**What you have to do**
Down to the final line, print each entry exactly.
== Segment start ==
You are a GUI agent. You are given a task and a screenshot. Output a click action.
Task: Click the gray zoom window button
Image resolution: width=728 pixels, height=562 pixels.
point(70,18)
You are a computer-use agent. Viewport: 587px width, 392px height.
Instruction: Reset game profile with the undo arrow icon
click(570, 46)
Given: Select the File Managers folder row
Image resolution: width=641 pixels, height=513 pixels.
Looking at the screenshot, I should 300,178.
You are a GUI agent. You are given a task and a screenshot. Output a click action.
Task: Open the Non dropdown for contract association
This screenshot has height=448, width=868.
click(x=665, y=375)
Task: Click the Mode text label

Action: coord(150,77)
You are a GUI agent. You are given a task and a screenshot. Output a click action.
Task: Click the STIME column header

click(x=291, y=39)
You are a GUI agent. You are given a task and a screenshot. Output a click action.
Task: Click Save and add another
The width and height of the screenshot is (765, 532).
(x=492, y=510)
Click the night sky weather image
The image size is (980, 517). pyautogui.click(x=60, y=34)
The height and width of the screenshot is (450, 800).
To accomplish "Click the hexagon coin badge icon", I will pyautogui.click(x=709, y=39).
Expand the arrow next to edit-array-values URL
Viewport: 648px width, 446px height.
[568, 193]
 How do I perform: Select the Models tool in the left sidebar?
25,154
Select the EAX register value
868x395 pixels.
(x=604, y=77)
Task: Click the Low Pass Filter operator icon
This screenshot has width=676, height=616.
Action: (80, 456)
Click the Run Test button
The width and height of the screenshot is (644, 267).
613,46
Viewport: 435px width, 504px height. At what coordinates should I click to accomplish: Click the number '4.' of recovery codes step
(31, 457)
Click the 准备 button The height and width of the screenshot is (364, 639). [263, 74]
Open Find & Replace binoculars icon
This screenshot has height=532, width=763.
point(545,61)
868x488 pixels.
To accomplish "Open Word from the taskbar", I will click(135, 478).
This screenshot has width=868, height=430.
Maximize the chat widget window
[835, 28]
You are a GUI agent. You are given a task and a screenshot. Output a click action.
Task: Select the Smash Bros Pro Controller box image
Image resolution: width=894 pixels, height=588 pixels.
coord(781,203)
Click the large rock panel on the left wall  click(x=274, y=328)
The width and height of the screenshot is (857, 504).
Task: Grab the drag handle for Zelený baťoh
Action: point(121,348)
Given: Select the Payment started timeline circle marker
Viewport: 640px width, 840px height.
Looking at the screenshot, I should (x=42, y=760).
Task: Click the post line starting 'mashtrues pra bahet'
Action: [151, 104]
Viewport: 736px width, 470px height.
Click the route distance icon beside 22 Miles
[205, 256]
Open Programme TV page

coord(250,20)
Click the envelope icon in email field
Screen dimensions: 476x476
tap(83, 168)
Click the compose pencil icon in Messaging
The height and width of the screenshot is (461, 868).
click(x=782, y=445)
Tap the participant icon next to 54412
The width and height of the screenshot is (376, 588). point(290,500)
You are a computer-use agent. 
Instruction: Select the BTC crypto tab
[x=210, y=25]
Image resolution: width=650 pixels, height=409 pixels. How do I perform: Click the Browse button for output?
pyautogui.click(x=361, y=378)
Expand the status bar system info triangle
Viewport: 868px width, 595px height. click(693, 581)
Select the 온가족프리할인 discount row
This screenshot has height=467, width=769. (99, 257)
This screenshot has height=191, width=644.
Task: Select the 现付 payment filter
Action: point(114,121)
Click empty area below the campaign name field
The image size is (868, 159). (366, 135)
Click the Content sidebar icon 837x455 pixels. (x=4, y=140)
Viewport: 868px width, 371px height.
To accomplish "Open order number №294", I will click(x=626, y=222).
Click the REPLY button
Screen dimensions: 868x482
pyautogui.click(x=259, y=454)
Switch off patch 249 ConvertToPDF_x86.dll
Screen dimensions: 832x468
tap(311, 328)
== Segment end ==
**Response**
You are a GUI agent. You are given a task and a screenshot. Output a click action.
Task: Click the gray zoom window button
Image resolution: width=728 pixels, height=562 pixels.
point(70,18)
You are a computer-use agent. Viewport: 587px width, 392px height.
Instruction: Reset game profile with the undo arrow icon
click(570, 46)
Given: Select the File Managers folder row
Image resolution: width=641 pixels, height=513 pixels.
Looking at the screenshot, I should 300,178.
You are a GUI agent. You are given a task and a screenshot. Output a click action.
Task: Open the Non dropdown for contract association
This screenshot has height=448, width=868.
click(x=665, y=375)
Task: Click the Mode text label

Action: coord(150,77)
You are a GUI agent. You are given a task and a screenshot. Output a click action.
Task: Click the STIME column header

click(x=291, y=39)
You are a GUI agent. You are given a task and a screenshot. Output a click action.
Task: Click Save and add another
The width and height of the screenshot is (765, 532).
(x=492, y=510)
Click the night sky weather image
The image size is (980, 517). pyautogui.click(x=60, y=34)
The height and width of the screenshot is (450, 800).
To accomplish "Click the hexagon coin badge icon", I will pyautogui.click(x=709, y=39).
Expand the arrow next to edit-array-values URL
Viewport: 648px width, 446px height.
[568, 193]
 How do I perform: Select the Models tool in the left sidebar?
25,154
Select the EAX register value
868x395 pixels.
(x=604, y=77)
Task: Click the Low Pass Filter operator icon
This screenshot has width=676, height=616.
Action: (80, 456)
Click the Run Test button
The width and height of the screenshot is (644, 267).
613,46
Viewport: 435px width, 504px height. At what coordinates should I click to accomplish: Click the number '4.' of recovery codes step
(31, 457)
Click the 准备 button The height and width of the screenshot is (364, 639). [263, 74]
Open Find & Replace binoculars icon
This screenshot has height=532, width=763.
point(545,61)
868x488 pixels.
To accomplish "Open Word from the taskbar", I will click(135, 478).
This screenshot has width=868, height=430.
Maximize the chat widget window
[835, 28]
You are a GUI agent. You are given a task and a screenshot. Output a click action.
Task: Select the Smash Bros Pro Controller box image
Image resolution: width=894 pixels, height=588 pixels.
coord(781,203)
Click the large rock panel on the left wall  click(x=274, y=328)
The width and height of the screenshot is (857, 504).
Task: Grab the drag handle for Zelený baťoh
Action: point(121,348)
Given: Select the Payment started timeline circle marker
Viewport: 640px width, 840px height.
Looking at the screenshot, I should (x=42, y=760).
Task: Click the post line starting 'mashtrues pra bahet'
Action: [151, 104]
Viewport: 736px width, 470px height.
Click the route distance icon beside 22 Miles
[205, 256]
Open Programme TV page

coord(250,20)
Click the envelope icon in email field
Screen dimensions: 476x476
tap(83, 168)
Click the compose pencil icon in Messaging
The height and width of the screenshot is (461, 868).
click(x=782, y=445)
Tap the participant icon next to 54412
The width and height of the screenshot is (376, 588). point(290,500)
You are a computer-use agent. 
Instruction: Select the BTC crypto tab
[x=210, y=25]
Image resolution: width=650 pixels, height=409 pixels. How do I perform: Click the Browse button for output?
pyautogui.click(x=361, y=378)
Expand the status bar system info triangle
Viewport: 868px width, 595px height. click(693, 581)
Select the 온가족프리할인 discount row
This screenshot has height=467, width=769. (99, 257)
This screenshot has height=191, width=644.
Task: Select the 现付 payment filter
Action: point(114,121)
Click empty area below the campaign name field
The image size is (868, 159). (366, 135)
Click the Content sidebar icon 837x455 pixels. (x=4, y=140)
Viewport: 868px width, 371px height.
To accomplish "Open order number №294", I will click(x=626, y=222).
Click the REPLY button
Screen dimensions: 868x482
pyautogui.click(x=259, y=454)
Switch off patch 249 ConvertToPDF_x86.dll
Screen dimensions: 832x468
tap(311, 328)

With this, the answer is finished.